Onésimo Teotónio Almeida (2018). O Século dos Prodígios: A Ciência no Portugal da Expansão. Lisboa: Quetzal.
Com a sua habitual prosa lúcida, incisiva e erudita, Onésimo Teotónio Almeida leva-nos a confrontar uma forte lacuna na história das ciências - o papel nestas desempenhado pelos portugueses na época dos descobrimentos. Estudada geralmente sob perspetivas anglo-americanas, a história da ciência aponta o Iluminismo com o momento de viragem, em que o racionalismo e a busca pela observação empírica e análise do real deu origem ao método científico.
O que Teotónio Almeida se propõe neste livro é mostrar que houve um forte, e necessário, pioneirismo português neste campo durante a época dos descobrimentos, pese embora não tenha vindo a dar os frutos que mais tarde o iluminismo centro-europeu veio a dar. As eventuais razões para essa incapacidade portuguesa (e ibérica, uma vez que Espanha também entra nesta história) são analisadas no final do livro, sem o facilitismo de conclusões fáceis.
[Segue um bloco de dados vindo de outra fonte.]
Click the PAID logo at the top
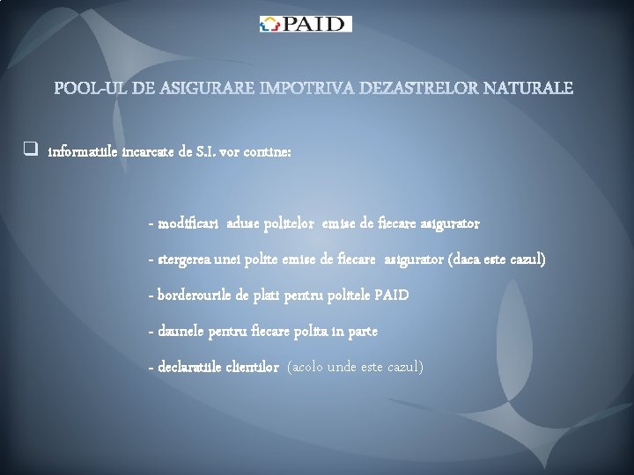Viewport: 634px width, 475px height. point(306,24)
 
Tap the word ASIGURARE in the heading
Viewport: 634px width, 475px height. point(195,88)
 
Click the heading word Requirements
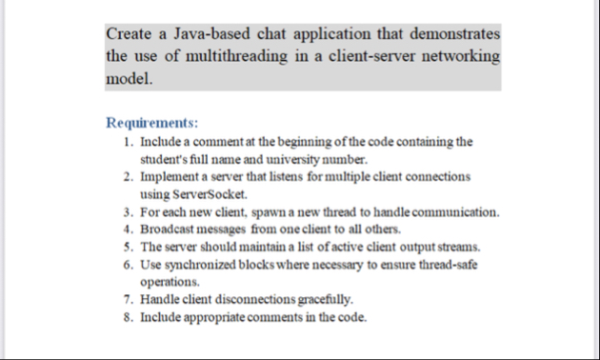coord(152,123)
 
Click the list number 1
coord(128,142)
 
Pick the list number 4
coord(128,230)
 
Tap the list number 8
coord(128,317)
O grande ponto de partida é perceber que os descobrimentos portugueses não seriam possíveis sem um esforço científico concertado. Não basta saltar para dentro de um barco e partir pelo mar fora. É preciso o conhecimento concertado da geografia, matemática, astronomia e tecnologia náutica (isto, sem falar do armamento). Isto implica ciência, estudo, investigação, e acima de tudo um espírito que questiona o saber do passado. É esse o ponto onde Teotónio Almeida se centra, o surgir, em tratados náuticos e matemáticos da época, de um espírito crítico que rebate as conceções da ciência escolástica e geografia ptolemaica, por contraste com as novas realidades trazidas pela navegação. Terras e povos que contrariavam os postulados inabaláveis da Antiguidade, e o assumir na necessidade de analisar, de compreender o mundo face à experiência que dele temos, ao invés da fé cega em palavras antigas.
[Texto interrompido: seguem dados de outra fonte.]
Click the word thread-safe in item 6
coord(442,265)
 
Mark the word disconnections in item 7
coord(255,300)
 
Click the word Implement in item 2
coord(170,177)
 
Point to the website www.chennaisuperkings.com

Passar de um saber adquirido pelo repetir do passado e da crença inabalável numa verdade estática para o fluxo da experiência, do analisar o real, desenvolver instrumentos técnicos e de pensamento que melhorem a nossa compreensão, é o dealbar do questionar científico. E isso passou-se cá na era quinhentista, séculos antes do momento em que os historiadores de ciência situam esse dealbar, e, também, numa geografia periférica face à Europa. Teotónio Almeida vai diretamente às fontes, aos textos de Pedro Nunes, D. João de Castro, Zurara, Francisco Sanches e até Camões, para nos mostrar a forma como a luz das Luzes se acendeu por cá, antes do seu fulgor definitivo.
A esse dealbar não se sucedeu um desenvolvimento capaz de o sustentar e fazer evoluir, o que ajuda a explicar o quase total esquecimento deste contributo português para a forma como entendemos a ciência.